OBJECTIVE. Pick out every line in the records below that contains the word "coordinates", and copy each one in full.
== DATA RECORDS ==
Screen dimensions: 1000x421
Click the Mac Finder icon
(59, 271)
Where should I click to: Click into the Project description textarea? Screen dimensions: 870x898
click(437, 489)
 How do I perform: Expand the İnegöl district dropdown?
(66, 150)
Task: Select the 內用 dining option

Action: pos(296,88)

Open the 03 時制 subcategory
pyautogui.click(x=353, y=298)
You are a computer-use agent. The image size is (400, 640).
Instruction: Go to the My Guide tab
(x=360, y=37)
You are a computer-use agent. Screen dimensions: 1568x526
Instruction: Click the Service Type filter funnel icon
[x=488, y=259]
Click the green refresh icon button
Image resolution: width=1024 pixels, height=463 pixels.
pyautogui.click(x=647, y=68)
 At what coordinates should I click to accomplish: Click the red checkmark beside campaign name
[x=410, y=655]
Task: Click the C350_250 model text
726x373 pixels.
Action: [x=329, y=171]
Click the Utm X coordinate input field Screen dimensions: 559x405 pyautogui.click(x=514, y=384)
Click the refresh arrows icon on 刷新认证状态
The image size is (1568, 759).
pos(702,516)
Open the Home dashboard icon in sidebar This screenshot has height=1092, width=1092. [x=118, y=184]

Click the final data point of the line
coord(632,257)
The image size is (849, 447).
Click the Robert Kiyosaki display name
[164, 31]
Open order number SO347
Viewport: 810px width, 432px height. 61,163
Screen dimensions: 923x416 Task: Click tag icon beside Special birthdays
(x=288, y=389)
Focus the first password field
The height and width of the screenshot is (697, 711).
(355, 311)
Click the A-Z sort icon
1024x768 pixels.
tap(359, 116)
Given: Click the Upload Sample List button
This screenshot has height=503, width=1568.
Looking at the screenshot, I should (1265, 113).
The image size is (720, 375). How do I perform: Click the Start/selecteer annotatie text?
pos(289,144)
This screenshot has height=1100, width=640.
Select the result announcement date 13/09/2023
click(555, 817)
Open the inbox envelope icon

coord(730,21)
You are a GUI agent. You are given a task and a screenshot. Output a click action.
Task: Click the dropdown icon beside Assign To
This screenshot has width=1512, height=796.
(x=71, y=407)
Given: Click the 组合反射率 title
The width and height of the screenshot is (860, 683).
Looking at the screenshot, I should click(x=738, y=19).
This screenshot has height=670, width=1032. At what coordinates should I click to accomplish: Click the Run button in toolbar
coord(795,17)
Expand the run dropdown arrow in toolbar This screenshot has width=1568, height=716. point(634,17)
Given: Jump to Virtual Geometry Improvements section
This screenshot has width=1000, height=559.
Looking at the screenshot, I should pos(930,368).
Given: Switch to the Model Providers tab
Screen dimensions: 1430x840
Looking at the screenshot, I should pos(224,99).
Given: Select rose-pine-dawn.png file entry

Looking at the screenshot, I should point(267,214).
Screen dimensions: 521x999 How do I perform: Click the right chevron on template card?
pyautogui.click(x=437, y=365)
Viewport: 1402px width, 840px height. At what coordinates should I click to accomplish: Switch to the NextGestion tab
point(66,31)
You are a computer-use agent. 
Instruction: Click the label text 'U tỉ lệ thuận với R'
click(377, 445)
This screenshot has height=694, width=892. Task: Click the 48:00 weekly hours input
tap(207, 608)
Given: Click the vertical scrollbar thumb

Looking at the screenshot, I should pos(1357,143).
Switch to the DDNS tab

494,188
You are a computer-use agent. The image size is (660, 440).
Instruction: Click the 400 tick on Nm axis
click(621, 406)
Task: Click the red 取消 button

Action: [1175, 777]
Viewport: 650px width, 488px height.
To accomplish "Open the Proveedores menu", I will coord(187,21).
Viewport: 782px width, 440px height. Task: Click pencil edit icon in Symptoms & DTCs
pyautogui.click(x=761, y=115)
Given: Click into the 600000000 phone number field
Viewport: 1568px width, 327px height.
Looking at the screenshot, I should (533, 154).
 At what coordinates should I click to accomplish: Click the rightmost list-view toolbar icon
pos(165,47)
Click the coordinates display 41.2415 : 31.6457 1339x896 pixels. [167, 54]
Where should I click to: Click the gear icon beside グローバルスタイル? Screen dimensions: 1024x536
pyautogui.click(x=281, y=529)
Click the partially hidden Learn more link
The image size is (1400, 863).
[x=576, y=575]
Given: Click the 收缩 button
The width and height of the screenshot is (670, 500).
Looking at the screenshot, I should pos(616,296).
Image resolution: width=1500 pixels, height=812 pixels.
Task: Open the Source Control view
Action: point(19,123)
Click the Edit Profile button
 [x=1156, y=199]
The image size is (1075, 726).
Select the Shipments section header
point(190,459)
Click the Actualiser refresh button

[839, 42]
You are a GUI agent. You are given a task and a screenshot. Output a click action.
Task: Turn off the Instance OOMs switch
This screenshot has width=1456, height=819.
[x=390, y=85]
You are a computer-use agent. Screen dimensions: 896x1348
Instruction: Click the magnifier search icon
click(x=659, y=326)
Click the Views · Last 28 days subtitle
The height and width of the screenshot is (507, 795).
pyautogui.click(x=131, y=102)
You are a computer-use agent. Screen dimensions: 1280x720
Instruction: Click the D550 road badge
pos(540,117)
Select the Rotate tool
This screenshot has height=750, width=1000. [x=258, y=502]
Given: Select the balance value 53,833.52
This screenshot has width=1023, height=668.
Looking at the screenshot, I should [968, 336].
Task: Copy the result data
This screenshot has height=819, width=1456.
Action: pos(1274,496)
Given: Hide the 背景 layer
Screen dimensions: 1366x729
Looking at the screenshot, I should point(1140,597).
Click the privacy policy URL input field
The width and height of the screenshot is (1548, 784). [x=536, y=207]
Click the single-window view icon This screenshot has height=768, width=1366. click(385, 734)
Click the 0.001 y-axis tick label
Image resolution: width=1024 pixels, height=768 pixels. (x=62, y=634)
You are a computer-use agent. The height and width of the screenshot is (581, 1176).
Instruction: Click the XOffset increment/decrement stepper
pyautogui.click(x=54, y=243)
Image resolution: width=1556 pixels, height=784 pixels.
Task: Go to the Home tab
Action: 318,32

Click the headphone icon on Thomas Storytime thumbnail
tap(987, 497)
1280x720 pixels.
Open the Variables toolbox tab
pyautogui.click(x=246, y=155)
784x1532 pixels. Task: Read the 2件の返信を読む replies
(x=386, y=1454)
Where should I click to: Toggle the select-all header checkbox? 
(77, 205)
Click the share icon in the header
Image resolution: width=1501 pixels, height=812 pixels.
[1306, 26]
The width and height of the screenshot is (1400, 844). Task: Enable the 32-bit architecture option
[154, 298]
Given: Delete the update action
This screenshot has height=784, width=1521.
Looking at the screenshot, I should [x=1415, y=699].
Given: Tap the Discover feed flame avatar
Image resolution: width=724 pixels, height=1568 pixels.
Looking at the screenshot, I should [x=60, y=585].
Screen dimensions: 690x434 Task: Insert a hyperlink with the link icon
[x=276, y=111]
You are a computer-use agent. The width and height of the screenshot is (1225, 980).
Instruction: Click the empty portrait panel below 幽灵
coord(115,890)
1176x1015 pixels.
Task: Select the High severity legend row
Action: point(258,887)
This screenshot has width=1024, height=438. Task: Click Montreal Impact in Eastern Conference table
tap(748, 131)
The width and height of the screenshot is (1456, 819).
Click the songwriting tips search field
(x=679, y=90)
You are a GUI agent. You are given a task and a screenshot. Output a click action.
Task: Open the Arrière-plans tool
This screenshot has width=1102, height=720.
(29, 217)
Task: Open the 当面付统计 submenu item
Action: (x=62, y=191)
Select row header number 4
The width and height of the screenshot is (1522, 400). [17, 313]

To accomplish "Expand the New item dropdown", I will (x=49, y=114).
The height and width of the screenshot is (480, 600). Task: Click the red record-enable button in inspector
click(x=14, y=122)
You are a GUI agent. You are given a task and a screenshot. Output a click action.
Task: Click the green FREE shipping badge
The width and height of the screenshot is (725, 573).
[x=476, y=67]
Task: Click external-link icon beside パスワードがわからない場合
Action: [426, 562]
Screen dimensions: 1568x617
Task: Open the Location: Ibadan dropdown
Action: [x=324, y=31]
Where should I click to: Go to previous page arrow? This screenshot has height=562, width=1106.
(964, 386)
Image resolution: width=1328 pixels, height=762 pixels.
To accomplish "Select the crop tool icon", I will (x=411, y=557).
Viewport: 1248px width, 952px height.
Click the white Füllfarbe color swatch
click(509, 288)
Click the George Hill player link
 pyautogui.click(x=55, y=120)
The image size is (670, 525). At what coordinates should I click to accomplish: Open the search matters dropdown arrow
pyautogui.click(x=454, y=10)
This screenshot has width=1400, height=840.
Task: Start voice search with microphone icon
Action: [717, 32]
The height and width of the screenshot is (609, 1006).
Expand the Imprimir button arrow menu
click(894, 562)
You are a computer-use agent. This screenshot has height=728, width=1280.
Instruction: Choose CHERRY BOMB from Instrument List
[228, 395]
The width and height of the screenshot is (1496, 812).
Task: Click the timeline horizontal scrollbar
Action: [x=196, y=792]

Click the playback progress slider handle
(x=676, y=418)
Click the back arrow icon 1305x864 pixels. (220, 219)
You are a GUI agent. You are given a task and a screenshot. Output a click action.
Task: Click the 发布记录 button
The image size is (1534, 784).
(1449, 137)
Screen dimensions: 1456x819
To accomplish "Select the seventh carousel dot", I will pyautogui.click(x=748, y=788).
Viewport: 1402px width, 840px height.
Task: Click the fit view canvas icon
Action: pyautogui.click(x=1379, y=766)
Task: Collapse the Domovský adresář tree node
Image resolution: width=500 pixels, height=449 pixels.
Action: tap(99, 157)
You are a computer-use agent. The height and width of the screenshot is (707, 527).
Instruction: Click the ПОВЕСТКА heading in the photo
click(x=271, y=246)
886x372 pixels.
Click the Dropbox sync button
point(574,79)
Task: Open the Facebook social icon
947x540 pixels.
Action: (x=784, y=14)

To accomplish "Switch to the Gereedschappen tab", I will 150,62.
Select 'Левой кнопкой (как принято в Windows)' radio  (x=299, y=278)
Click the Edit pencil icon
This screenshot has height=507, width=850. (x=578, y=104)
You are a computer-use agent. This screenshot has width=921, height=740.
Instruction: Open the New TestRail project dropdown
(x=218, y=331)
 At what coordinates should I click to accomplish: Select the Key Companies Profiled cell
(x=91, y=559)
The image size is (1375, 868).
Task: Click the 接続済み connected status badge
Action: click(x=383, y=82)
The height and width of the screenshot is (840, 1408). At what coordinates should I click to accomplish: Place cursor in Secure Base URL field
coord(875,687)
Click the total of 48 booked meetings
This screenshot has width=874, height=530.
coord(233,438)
===
SOLUTION TO THIS EXERCISE.
 At what coordinates should I click to accomplish: Click the red checkmark beside campaign name
This screenshot has height=670, width=1032. At what coordinates should I click to accomplish: Click the Run button in toolbar
Viewport: 1402px width, 840px height. At what coordinates should I click to accomplish: Switch to the NextGestion tab
 At what coordinates should I click to accomplish: Click the rightmost list-view toolbar icon
Click the coordinates display 41.2415 : 31.6457 1339x896 pixels. [167, 54]
The image size is (670, 525). At what coordinates should I click to accomplish: Open the search matters dropdown arrow
 At what coordinates should I click to accomplish: Select the Key Companies Profiled cell
The height and width of the screenshot is (840, 1408). At what coordinates should I click to accomplish: Place cursor in Secure Base URL field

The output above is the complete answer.